** begin **

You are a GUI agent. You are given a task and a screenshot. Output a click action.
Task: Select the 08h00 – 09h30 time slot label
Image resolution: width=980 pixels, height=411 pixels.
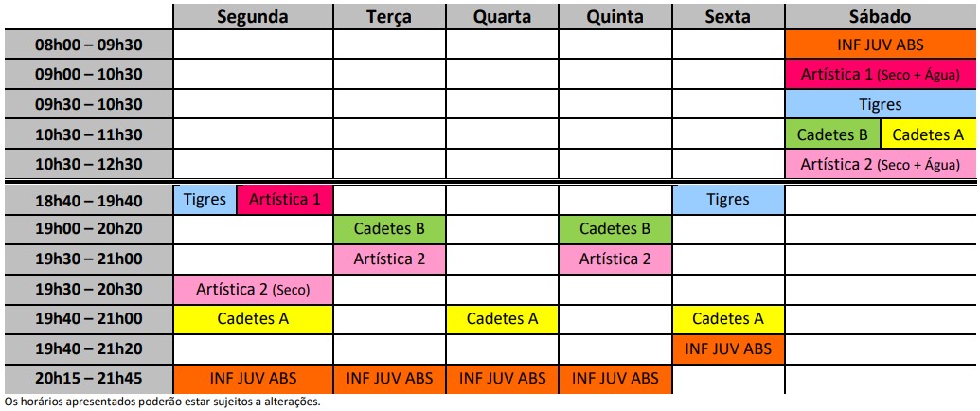tap(87, 45)
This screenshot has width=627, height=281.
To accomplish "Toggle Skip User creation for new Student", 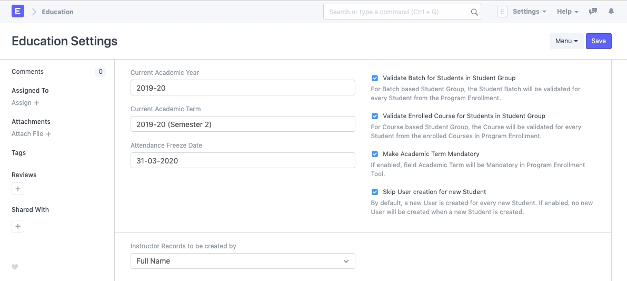I will click(x=375, y=192).
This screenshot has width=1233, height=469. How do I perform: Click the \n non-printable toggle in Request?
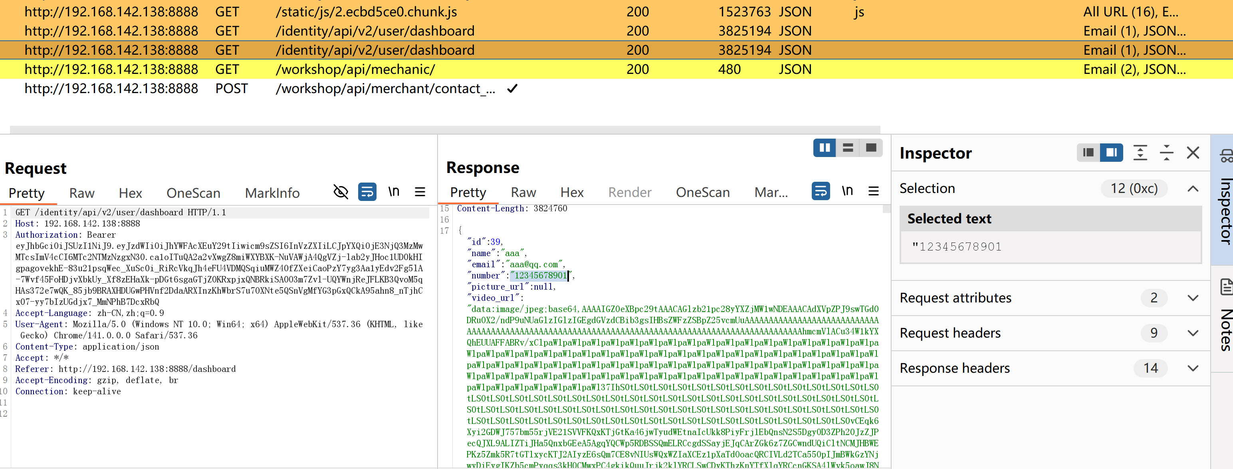click(x=393, y=192)
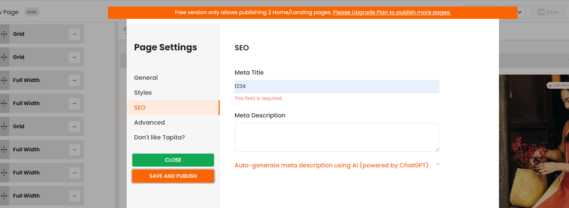The image size is (569, 208).
Task: Expand the Auto-generate meta description using AI section
Action: [x=331, y=165]
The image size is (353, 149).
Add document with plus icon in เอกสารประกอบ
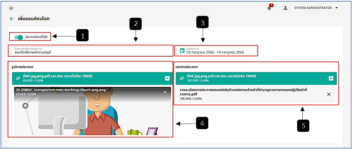point(331,78)
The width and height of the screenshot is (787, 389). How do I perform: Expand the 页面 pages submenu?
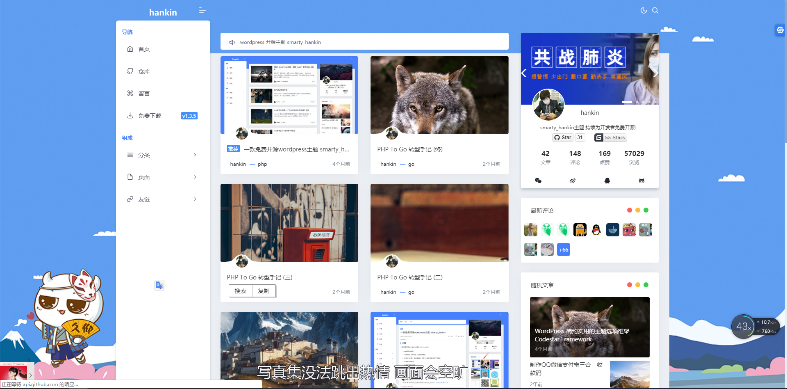pos(195,177)
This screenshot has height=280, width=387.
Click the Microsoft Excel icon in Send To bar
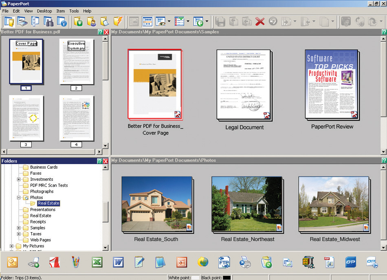[97, 262]
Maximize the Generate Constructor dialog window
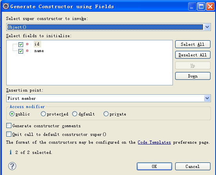Image resolution: width=216 pixels, height=175 pixels. (201, 7)
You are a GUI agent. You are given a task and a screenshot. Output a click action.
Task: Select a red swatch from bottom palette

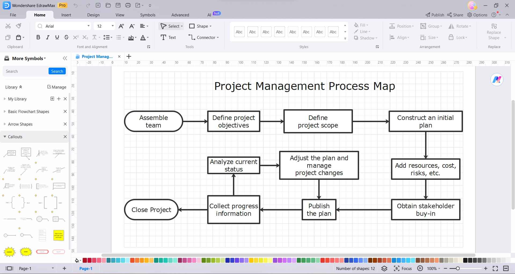[85, 260]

** end **

**Set task**
Repeat the rows from the line containing "Maximize the Generate" through the end of the rows, both ends included. Leave the pictures out.

**Exercise solution**
Maximize the Generate Constructor dialog window
Image resolution: width=216 pixels, height=175 pixels. (201, 7)
You are a GUI agent. You are given a task and a screenshot. Output a click action.
Task: Select a red swatch from bottom palette

[85, 260]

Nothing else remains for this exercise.